Earlier on Sunday, Broncos quarterback Peyton Manning described the HGH allegations made against him as “defamation,” a legal term of art that invites the question of whether he plans to sue.
Peter King of TheMMQB.com and NBC’s Football Night in America asked Manning whether he’ll sue, and here’s what Peyton told King: “Yeah, I probably will. I’m that angry.”
Of course, no lawsuit or any other strategy should be pursued based solely to diffuse anger. Filing a defamation case, which for a public figure involves a very high standard of proof, is one of the worst things to do in anger, because the pre-trial discovery process can lead to plenty of added frustration. Much of the plaintiff’s private life becomes fair game, with defense lawyers entitled to explore plenty of seemingly irrelevant facts in order to determine the plaintiff’s reputation before the alleged falsehood harmed the plaintiff’s image. Also, any claim for damages based on emotional distress arising from the false allegations invites a wide range of personal questions regarding other sources of stress in the plaintiff’s life, and regarding how the alleged stress from the defamatory statement affected overall happiness and well-being.

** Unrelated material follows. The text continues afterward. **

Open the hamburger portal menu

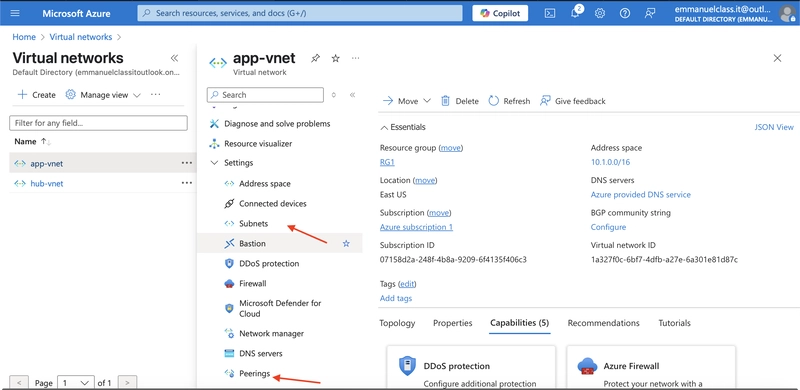[15, 13]
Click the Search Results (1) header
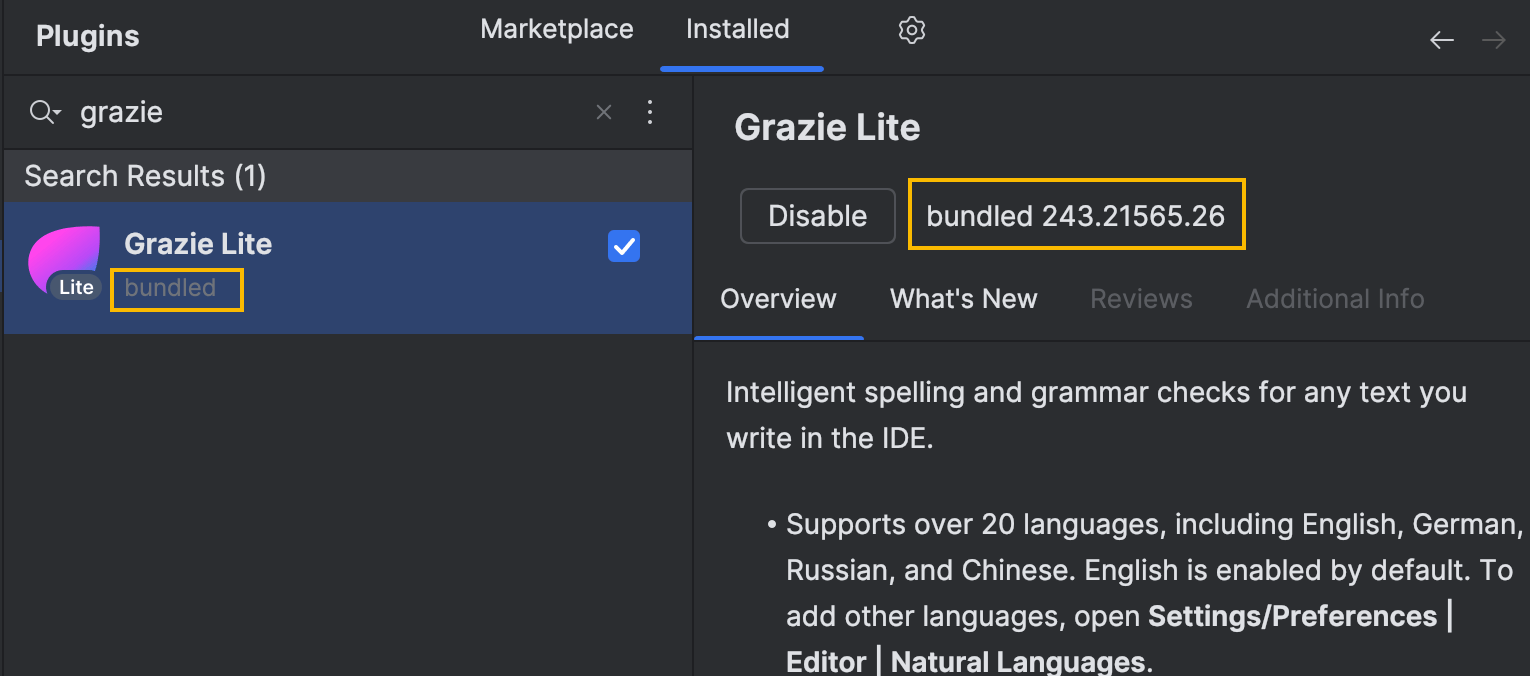The image size is (1530, 676). [145, 177]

Before anyone gives Manning advice on how to proceed, someone needs to explain to him the potential consequences of suing. Presumably, someone explained to Manning the potential consequences of hiring Ari Fleischer to provide crisis-management P.R. advice — and the potential consequences of issuing (and cajoling the issuance of) multiple statements disputing the story.
If Manning had said nothing about the allegations, how many mainstream news outlets would have ignored it? I can’t speak for anyone else, but I decided not to mention it until Manning issued a statement denying it. If Manning, the Broncos, the Colts, Manning’s agent, and Dr. Dale Guyer had said nothing, there’s a chance that plenty of media outlets would have said nothing, too.
Before making a final decision on whether he’ll sue Al Jazeera or anyone else, Manning needs to consider the question of whether fighting the charge that publicly does more harm that good by: (1) making more and more people aware of the report; and (2) ensuring that it will remain a periodic part of the NFL news cycle for months.